╭──
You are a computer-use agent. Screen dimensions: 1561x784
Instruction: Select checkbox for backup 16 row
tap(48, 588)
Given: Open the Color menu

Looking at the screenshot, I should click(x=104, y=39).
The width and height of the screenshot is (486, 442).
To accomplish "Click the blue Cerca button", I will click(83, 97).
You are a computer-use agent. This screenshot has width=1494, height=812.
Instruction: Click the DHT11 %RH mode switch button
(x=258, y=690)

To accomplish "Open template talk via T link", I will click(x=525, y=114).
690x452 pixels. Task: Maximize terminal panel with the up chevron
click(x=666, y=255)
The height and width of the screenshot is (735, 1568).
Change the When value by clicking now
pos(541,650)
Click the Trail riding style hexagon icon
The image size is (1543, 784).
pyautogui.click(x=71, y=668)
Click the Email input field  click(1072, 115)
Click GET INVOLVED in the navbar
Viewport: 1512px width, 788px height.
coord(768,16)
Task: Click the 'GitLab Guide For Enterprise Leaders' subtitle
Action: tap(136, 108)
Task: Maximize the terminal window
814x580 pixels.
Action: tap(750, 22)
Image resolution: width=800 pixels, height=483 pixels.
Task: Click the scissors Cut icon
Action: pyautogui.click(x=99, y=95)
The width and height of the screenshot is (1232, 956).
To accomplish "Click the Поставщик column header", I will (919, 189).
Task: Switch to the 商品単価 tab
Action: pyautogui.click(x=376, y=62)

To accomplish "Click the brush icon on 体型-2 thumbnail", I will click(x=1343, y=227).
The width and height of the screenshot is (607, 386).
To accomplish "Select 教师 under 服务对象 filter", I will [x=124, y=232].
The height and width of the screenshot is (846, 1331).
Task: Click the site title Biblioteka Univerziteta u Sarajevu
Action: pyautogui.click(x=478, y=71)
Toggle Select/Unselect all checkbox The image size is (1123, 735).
╰──
> Objective:
Gather every line in the records above that contains the word "button" and copy each one out.

> Correct result:
To accomplish "Click the blue Cerca button", I will click(83, 97).
Instruction: Click the DHT11 %RH mode switch button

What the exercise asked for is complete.